Besides – imagine if you pulled out all your cake decorating stops when the child is only two. You’d have nowhere left to go by the time they were six…

So a chocolate sponge was born, and this week both halves made it out of the oven and onto the worktop, rather than the floor. The recipe was a Nigella one again, but she likes to bung hers in the food processor all at once – sometimes I don’t hold with her shortcuts. I did a sponge method instead, and yes, the effort was rewarded, by not one but two chocolate cake nay-sayers pronouncing it lovely and light. As light as it can be under the weight of chocolate butter icing, I guess.

You know, the most fun was sitting with Mr J and sticking on the chocolate buttons, and not just because you get to put one on the cake and then one in your mouth. It was our heady anticipation of the boy’s glee at being given an entire cake.
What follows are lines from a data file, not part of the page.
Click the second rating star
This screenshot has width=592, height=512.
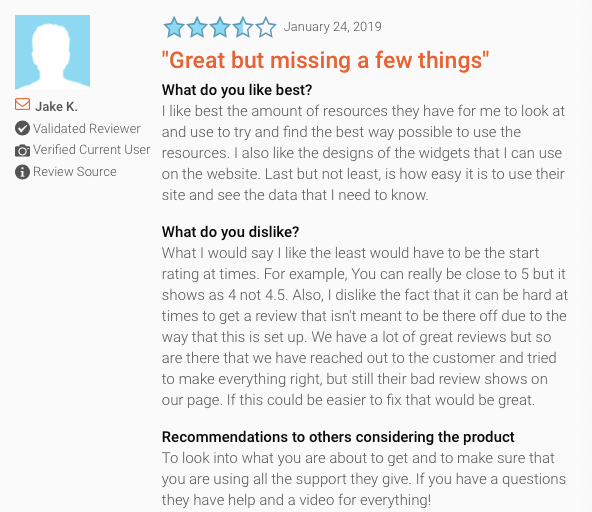pyautogui.click(x=197, y=27)

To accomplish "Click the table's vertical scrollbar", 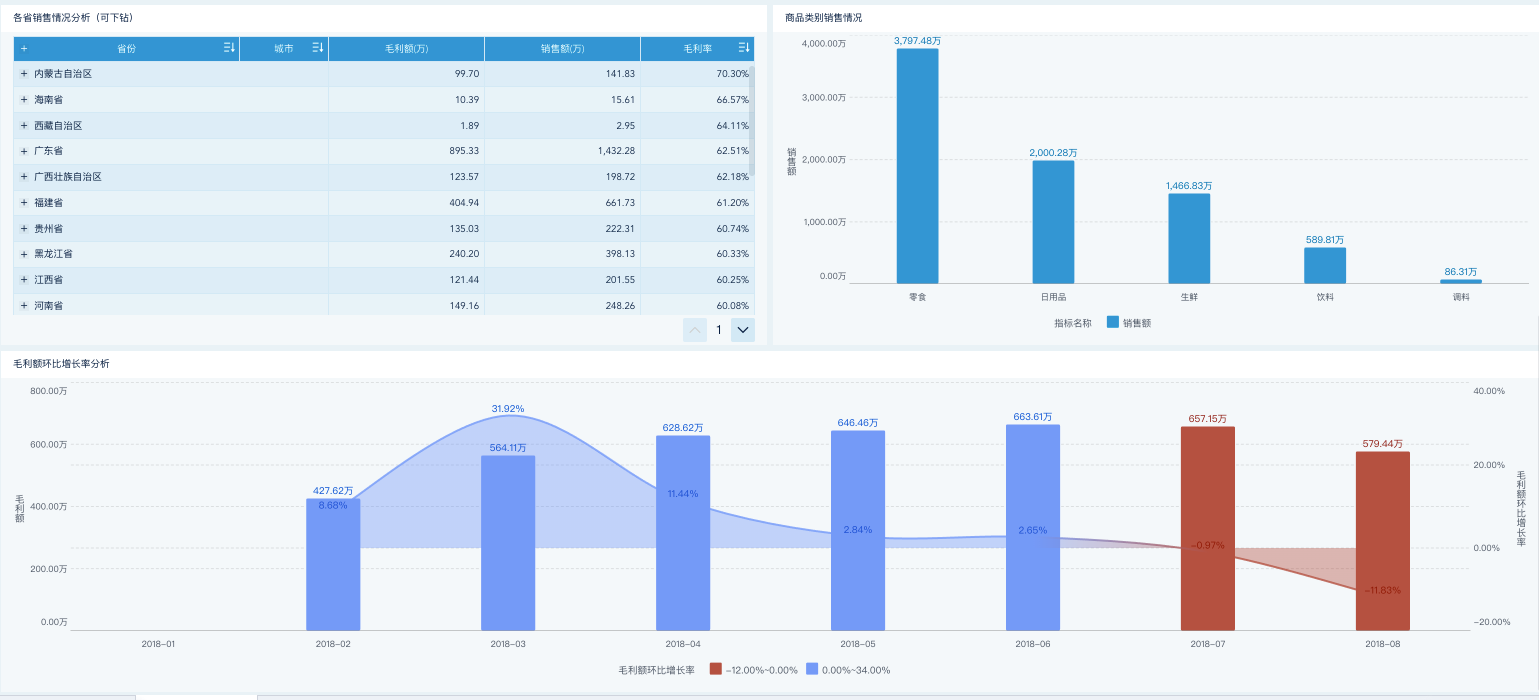I will 752,120.
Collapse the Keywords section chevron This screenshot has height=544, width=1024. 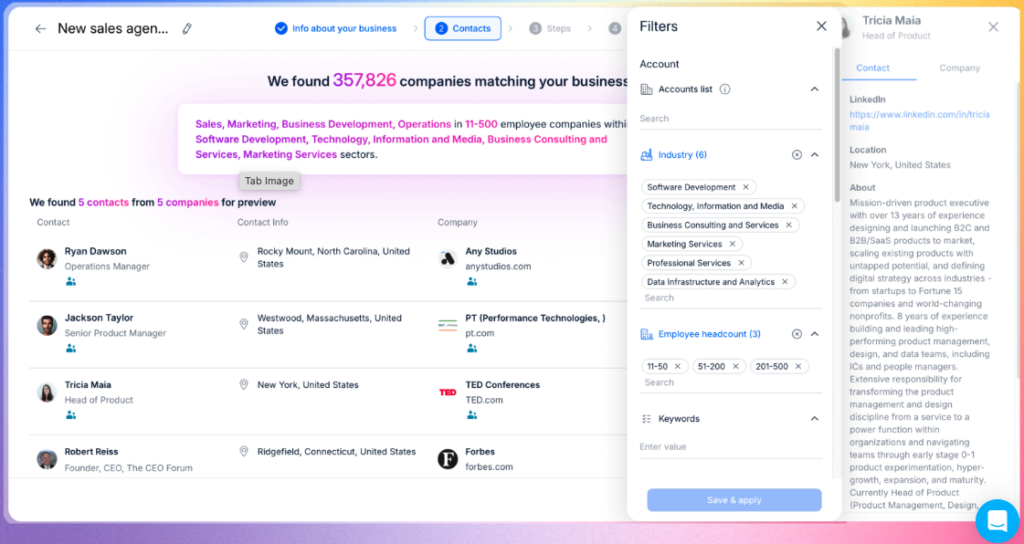[x=814, y=419]
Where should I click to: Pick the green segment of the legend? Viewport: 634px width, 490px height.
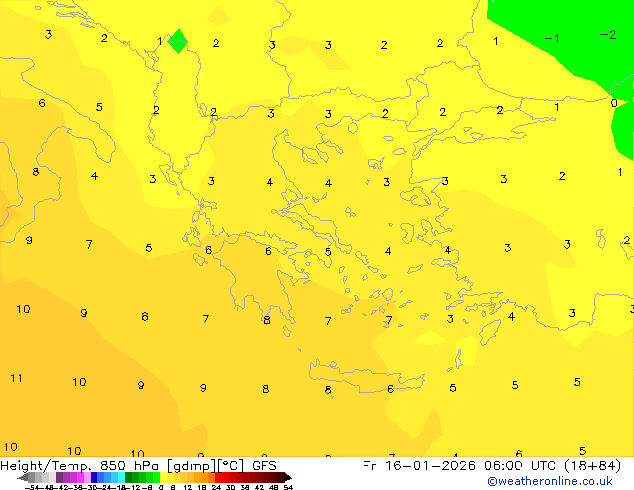(x=140, y=477)
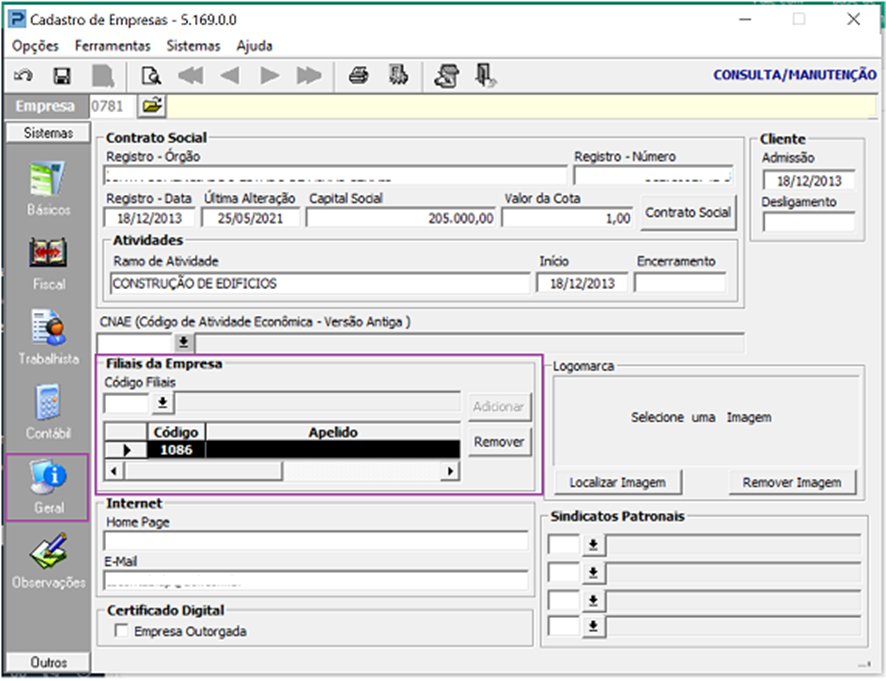Viewport: 886px width, 681px height.
Task: Select Trabalhista in the sidebar
Action: coord(48,338)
It was talking about whether or not he’d do his excited hands (he did) and whether he’d say it was “amazin’!” (he did).

Next year we’ll even talk about whether he’ll have a huge sugar high and race around the house on his trike non-stop for half an hour once he’s eaten it. That is, if I’m not too busy sculpting a fire engine out of sugar paste…

A disaster

There is nothing quite like watching one half of your husband’s birthday cake slide off the oven shelf in slow motion, while you reach out to stop it with a bare hand, grasp the tin, think twice, and then see the perfect sponge splatter onto the floor. Nothing quite like it at all.

Undeterred (that’s not strictly true – I was extremely deterred for a couple of hours) I cut the other one in half and sandwiched it with creme fraiche and strawberry jam. It was delicious, but there was a little part of me always thinking ‘but it could have been twice the size’. Eeyore. That’s me.